Brief: Resume the HBCU HIV/AIDS conference announcement after its last sentence.

Passage to read:

Campus Events

63rd Family Institute Conference

HBCUs on the Frontline: Scholarship, Programs, and Interventions for HIV/AIDS Risk Reduction

April 16-18, 2007

Purpose

Young Man

In order to begin a serious offensive against this potential threat on our campuses, this year’s Family Institute Conference will convene a cadre of Historically Black Colleges and Universities.   We seek to address 5 major components that are relevant to any serious contravening endeavor: 1) key college administrators; 2) key secondary school administrators/teachers; 3) college students; 4) faculty; and 5) clergy.  The objectives of the initiative are to:

1. Identify and characterize structural and administrative resources and barriers to effective prevention programming on historically black college and university campuses.   Structural and administrative barriers may exist (in different forms and degrees) on Historically Black College and University (HBCU) campuses that can hinder the ability of administrative staff to implement programs targeting reduction of sexual risk-taking behaviors, or promotion of safer sex practices.
   
2. Identify and characterize structural and administrative issues in urban middle/high schools related to providing effective and culturally appropriate health education programs focused on sex, sexuality, and sexual risk behaviors.   Taken together, the evidence suggests that primary prevention programs need to begin early in life, before risk-taking behaviors cement themselves as part of young people's behavioral repertoires. 
   
3. Reduce the level of college student engagement in health risk behaviors including binge drinking, cigarette smoking, drug use, and unsafe sexual practices that increase their likelihood of serious health problems.   College students' perceptions and opinions of these health risk behaviors have an impact on the way they ultimately behave.
   
4. Help faculty to provide appropriate and safe spaces for critical thinking about issues of sex, sexuality, and risky sexual behaviors.   Faculties at Historically Black Colleges and Universities are in the position to develop safe and appropriate environments where students can feel empowered to critically discuss and evaluate information related to these issues.
   
5. Bring clergy together to dialog about the role organized religion can play in offering alternative behavior strategies related to sex, sexuality, and risky sexual behaviors.  How have churches traditionally dealt with these issues?  What are some of the barriers to “preaching” about these issues?  How can church leadership develop positive strategies that appropriately address issues of sex, sexuality, and risky sexual behaviors?  The outcome of this session will be a set of action-oriented statements that can facilitate introduction of sensitive topics into the church environment.

Available data:
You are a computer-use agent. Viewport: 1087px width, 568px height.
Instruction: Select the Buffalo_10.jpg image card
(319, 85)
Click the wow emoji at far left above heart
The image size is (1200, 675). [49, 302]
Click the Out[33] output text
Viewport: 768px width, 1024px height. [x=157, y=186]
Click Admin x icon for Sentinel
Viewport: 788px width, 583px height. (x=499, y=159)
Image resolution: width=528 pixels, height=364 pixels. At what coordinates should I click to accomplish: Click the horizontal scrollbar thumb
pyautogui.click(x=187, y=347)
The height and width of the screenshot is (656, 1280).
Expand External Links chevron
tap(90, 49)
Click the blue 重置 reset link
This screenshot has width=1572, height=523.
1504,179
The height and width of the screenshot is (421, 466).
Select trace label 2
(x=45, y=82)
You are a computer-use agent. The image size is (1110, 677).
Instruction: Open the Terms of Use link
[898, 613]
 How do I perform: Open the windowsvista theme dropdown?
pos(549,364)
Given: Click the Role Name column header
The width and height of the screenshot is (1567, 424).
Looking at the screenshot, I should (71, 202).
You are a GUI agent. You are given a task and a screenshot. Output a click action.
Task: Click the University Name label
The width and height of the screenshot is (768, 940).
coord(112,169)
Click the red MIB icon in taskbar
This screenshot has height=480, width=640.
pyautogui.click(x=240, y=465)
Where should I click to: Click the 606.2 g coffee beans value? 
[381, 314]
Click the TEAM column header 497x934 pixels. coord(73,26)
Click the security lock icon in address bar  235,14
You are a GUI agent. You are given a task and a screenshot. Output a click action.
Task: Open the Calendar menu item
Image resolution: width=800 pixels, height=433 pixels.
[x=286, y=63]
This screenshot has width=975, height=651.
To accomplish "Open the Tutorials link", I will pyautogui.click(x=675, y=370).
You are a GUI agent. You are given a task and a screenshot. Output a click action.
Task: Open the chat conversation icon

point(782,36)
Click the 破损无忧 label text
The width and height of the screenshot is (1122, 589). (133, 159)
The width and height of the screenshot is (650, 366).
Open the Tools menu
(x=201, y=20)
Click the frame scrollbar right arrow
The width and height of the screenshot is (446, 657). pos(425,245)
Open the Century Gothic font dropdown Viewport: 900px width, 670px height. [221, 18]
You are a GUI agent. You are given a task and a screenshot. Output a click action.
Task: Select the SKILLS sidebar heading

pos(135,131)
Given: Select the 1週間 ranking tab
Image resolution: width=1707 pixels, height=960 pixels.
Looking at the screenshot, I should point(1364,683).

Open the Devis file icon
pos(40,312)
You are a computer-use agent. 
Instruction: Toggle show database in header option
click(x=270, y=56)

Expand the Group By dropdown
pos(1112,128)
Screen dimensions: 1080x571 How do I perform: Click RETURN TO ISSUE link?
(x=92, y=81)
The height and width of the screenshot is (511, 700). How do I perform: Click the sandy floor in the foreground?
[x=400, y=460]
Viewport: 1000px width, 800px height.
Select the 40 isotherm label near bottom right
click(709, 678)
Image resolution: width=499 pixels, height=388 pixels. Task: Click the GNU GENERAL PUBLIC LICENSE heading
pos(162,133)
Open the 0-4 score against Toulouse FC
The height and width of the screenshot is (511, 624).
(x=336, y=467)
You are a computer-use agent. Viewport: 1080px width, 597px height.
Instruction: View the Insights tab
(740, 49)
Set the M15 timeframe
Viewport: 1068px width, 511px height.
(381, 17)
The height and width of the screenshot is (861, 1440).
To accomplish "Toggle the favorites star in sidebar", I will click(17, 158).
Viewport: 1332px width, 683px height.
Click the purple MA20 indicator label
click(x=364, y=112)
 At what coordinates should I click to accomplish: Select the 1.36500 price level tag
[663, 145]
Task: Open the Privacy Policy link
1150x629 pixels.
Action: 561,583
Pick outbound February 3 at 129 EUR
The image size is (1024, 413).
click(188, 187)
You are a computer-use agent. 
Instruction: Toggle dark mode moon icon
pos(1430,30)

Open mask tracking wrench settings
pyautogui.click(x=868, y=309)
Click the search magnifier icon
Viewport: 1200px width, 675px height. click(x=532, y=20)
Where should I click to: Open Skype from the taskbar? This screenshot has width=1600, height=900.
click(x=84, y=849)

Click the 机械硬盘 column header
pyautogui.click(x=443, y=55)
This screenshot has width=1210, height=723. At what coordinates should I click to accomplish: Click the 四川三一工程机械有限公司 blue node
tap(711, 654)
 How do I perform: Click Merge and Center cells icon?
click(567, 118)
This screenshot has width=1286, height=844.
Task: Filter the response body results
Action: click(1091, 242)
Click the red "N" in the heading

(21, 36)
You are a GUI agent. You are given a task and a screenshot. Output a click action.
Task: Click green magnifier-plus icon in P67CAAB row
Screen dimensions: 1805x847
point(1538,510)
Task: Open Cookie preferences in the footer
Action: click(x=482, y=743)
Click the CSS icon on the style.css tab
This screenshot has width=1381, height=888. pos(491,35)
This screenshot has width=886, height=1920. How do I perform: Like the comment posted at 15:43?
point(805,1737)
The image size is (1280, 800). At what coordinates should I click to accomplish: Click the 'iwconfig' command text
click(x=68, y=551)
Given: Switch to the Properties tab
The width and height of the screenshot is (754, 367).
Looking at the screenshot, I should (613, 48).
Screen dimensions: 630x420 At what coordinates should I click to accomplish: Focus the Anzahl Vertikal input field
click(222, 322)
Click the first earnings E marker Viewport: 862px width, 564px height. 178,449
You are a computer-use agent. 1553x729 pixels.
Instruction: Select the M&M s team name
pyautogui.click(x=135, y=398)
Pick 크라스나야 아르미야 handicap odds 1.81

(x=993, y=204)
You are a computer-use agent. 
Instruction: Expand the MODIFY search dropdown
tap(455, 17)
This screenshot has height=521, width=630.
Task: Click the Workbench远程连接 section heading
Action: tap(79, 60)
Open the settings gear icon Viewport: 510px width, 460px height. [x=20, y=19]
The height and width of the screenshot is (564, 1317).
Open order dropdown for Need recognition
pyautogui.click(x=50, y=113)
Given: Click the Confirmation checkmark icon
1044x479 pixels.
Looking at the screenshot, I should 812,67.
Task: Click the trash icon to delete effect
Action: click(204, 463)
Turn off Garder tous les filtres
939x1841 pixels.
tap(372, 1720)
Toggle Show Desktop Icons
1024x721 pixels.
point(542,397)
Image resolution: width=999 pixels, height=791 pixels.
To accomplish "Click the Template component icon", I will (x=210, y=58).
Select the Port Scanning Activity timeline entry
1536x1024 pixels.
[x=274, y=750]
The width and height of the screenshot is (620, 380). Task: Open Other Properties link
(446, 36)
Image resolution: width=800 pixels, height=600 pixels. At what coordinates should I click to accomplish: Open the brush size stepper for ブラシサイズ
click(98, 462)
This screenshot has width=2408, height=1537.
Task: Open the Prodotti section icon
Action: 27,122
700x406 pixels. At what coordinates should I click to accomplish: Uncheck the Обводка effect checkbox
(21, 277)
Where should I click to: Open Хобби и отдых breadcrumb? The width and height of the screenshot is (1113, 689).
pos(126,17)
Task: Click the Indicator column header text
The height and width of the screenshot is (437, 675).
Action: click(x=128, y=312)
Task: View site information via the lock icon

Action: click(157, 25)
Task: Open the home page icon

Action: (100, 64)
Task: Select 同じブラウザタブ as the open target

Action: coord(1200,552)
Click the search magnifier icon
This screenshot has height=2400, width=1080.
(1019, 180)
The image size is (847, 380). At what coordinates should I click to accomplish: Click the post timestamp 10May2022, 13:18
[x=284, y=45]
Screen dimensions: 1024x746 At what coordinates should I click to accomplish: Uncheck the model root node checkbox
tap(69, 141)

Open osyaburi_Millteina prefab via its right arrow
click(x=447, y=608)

Solved exercise:
Conference Background

The conference is being convened around the Annual Family Institute Conference of Morehouse College.   In the spring of 1944, Walter R. Chivers instituted a lecture series devoted to issues concerning the African American family. He was concerned about the marriage rates in the Black community and out of wedlock child bearing. Dr. Chivers was an early advocate of family planning.   Following in this tradition, Dr. Anna Harvin Grant extended the Family Institute into the community by having area high school students attend the spring lectures.   The Family Institute continues in the tradition of Drs. Chivers and Grant by addressing issues surrounding the Black family and community. This year, the Family Institute Conference, its 63rd, is organized around the HIV/AIDS pandemic. It has been 25 years since the first reported cases of AIDS in the U.S.  Few conditions loom with as large a potential impact on the Black family and community as HIV/AIDS.  The Family Institute’s 63rd meeting marks an important contribution to the ultimate demise of this pandemic.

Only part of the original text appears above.